Dorothy Donegan, one of the finest pianists of her generation, was performing at the Meridian alone, with an uninspired drummer. When the old gentleman couldn’t keep up, the virtuoso kept time with her stiletto heel louder and louder until she drowned the drums out. “Go see Dorothy,” Jimmy urged me after sitting in with her the previous evening. The impresario who booked the room was too cheap to pay for a trio, so Jimmy lugged his double bass in the subway to accompany the legendary performer. “She cries on every break. You gotta go see Dorothy.” When I saw her between sets, she appeared to be weeping as she blotted the perspiration from her face with a handkerchief. “You know Irv and Noble?” she asked when I told her I had come up in Minneapolis. Yes, I had worked with her old friends. Noble, an analphabetic shoeshine man by day and by night a bassist whose grooves were so deep you could swim across them, would tap his foot at the beginning of every song. Get him to stop tapping by the second measure was always the goal. When the rhythm was right Noble would dance with his bass on the balls of his feet. “How about the Mole,” Dorothy almost glared. No, Eddie the Mole had died before I could meet him, but I played in his funeral band and knew his signature shuffle. That convinced her. She invited her obliging drummer to sit the next set out and called me to the stage. Taking my place behind the foreign drums I looked to her for guidance. “Just swing me,” Dorothy commanded. “Play whatever you want, just make sure you swing me.” Rolling her powerful hands over the keyboard in a dazzling crescendo of Beethoven and blues brewed with Broadway boogie-woogie and stride, she launched us into ninety wild minutes of melodic fury.

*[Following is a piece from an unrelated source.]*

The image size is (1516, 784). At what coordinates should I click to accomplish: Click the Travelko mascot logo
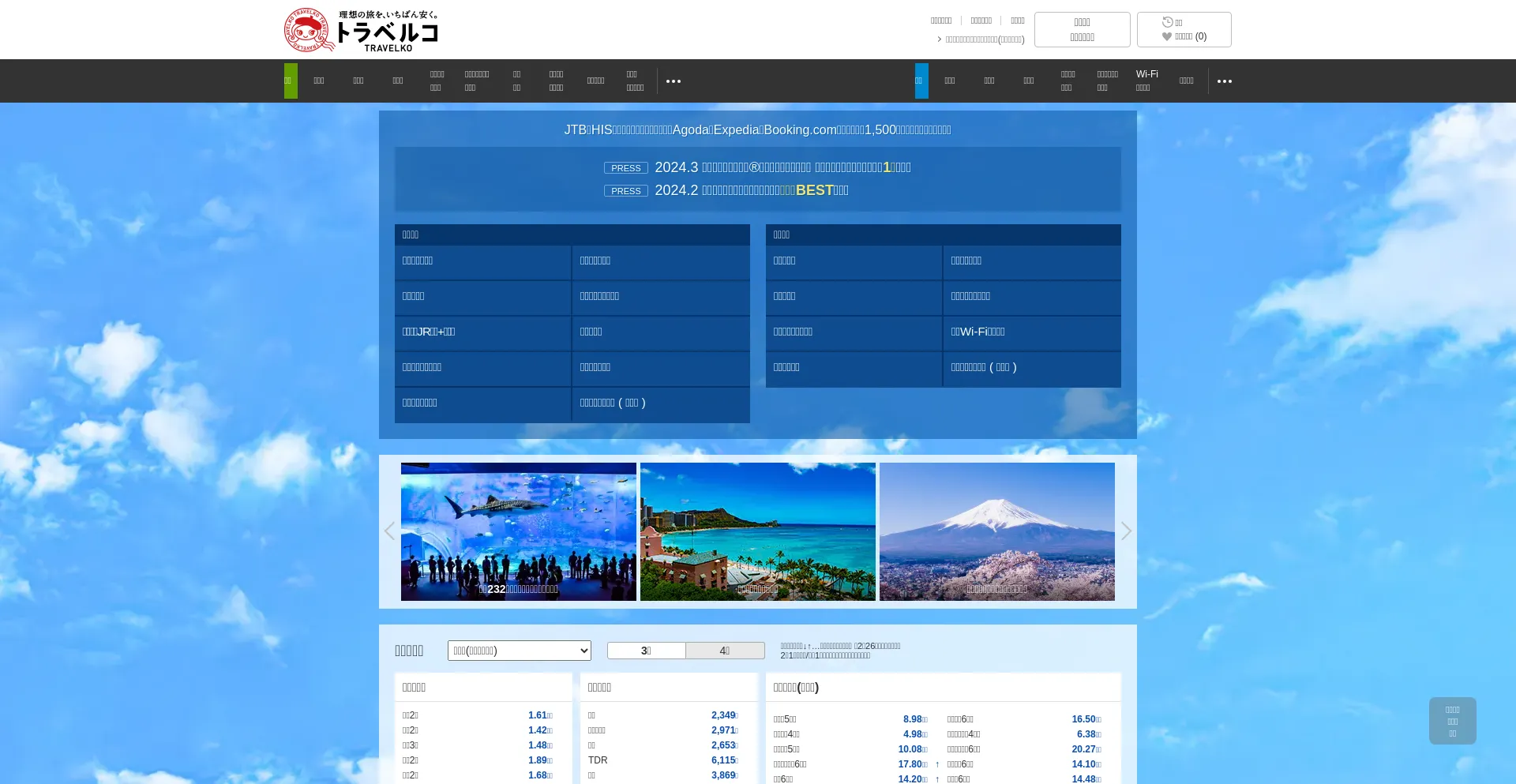coord(310,30)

Dorothy died in 1998 at age 76. Rather than publish a portrait of the musician when she was young and beautiful and full of promise, the Times printed a picture, snapped from a table below the stage five years before she died, of the artist as caricature, a bag lady at the piano. Apparently Dorothy’s “flamboyance” was “her downfall; her concerts were often criticized for having an excess of personality.” No doubt the photo editor chose that unflattering snapshot to illustrate the obituary’s infantilizing disrespect for one of the 20th century’s greatest jazz musicians.
When the set was over I asked to take her picture. “No pictures,” Dorothy laughed.
Irv Williams? She said go see Irv and Noble. Was Irv, Irv Williams? That’s a name I knew coming up. This is really a beautiful piece. I love her by your portrayal. Reminds me of my late brother Johnny’s tales of bigshots he occasionally met while with the Wolverines. One was Jabbo Smith, whom he gave a ride to a gig. When Johnny stopped for gas, Jabbo tried to give him money for gas. Johnny said no, that’s okay, and Jabbo said, “I’ll give you the Boy Scout.” Johnny said “What?” Jabbo pulled out a knife and said take the money, don’t make me give you the Boy Scout.
Great story.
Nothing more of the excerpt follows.